George Salis: Your new novel Play, A Novel features Pan Fleet, a writer-director who “plans a new experimental play for the off-Broadway stage: Killer Killing Killers, a montage of murder scenes, aiming to provoke his audience’s ire with a work apparently amorally predicated on senseless violence.” What are you experiences with plays, as an audience member, perhaps a playwright or even an actor, etc.?

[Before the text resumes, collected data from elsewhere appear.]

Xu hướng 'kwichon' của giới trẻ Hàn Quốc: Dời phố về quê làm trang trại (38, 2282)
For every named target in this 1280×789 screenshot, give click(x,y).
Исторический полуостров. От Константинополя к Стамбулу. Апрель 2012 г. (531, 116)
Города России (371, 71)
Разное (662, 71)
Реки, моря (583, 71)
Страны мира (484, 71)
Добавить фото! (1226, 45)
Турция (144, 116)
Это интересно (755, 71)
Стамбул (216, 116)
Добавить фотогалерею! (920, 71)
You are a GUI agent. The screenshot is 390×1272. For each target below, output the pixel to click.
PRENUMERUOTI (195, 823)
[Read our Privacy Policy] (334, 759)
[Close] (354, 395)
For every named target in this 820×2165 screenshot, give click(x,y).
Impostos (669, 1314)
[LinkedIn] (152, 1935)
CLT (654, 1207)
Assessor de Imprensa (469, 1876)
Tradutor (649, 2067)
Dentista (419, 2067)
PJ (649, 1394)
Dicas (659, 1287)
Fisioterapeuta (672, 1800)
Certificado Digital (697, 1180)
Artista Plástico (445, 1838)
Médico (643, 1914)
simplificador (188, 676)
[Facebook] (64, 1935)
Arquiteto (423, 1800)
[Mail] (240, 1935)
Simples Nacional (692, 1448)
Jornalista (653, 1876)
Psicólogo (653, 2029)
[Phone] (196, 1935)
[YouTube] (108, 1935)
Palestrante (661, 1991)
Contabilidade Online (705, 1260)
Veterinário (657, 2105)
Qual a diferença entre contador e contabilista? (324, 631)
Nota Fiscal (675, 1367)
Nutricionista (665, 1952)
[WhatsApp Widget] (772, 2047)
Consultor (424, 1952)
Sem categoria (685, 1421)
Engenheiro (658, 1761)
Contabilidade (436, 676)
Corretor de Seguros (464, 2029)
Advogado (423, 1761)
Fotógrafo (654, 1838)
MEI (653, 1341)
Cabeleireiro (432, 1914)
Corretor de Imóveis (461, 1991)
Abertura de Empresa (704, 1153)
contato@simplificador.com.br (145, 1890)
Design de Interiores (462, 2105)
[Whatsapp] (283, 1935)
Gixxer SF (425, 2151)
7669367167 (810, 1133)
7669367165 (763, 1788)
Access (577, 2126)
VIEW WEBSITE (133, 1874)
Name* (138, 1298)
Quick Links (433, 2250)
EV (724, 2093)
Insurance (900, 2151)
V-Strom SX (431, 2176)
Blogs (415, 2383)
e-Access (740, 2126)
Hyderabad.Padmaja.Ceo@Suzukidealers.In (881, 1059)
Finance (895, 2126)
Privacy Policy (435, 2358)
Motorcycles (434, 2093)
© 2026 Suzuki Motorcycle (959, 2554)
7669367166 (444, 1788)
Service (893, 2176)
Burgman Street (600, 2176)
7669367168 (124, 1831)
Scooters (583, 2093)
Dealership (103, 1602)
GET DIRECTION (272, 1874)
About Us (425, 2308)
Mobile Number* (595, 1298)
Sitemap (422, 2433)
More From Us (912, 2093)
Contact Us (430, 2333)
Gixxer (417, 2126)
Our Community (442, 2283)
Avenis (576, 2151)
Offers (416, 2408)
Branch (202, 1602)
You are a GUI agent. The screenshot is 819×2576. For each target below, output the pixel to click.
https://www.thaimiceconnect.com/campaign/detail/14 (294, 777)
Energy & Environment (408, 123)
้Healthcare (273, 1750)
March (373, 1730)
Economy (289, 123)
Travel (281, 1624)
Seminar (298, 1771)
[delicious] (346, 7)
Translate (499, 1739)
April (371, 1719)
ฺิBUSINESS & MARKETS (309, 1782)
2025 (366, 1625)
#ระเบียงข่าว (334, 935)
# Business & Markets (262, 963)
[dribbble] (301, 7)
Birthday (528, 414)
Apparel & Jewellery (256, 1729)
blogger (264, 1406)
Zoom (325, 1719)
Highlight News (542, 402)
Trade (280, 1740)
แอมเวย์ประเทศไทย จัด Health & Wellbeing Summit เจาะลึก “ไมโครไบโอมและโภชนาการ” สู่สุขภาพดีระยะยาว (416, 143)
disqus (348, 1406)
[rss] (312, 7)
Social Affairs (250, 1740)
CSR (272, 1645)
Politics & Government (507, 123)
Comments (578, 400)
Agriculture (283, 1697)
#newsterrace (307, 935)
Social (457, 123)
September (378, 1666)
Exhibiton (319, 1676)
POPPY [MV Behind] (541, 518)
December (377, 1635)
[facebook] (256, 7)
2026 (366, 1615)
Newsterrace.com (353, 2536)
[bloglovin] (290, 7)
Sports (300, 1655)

Alan Singer: What I appreciate most in theatrical works is the economy with which a line of dialogue can overturn a circumstance instantly and demand of the audience a revision of their sympathies. I immediately think of Beckett and Pinter. There is no need for elaborate scene setting, no need for laboriously recreating social context. Sociality is as malleable as words spoken abruptly, interrupting the scene, pointing up the fragility of the all too recognizable scenic backdrop, pointing up the all too often overlooked menace of time passing.
Oddly enough I’m probably a bigger fan of movies than plays, with the exception of the many great playwrights who use the language as decisively as Beckett, Pinter, and of course Shakespeare do. Yes, I am leaving out too many other playwrights for whom language is what gives substance to the dramatic world. Movies of course produce an effect similar to what I am ascribing to dramatic dialogue in plays. Cinematic montage is, at its best, a shocking articulation of the knowledge that things change. That’s the essence of narrative plot, linear or otherwise. So I confess that my weakness for orchestrating what many readers may see, (only initially I hope) as confusing juxtapositions in my own narratives, arises from my affinity with movies.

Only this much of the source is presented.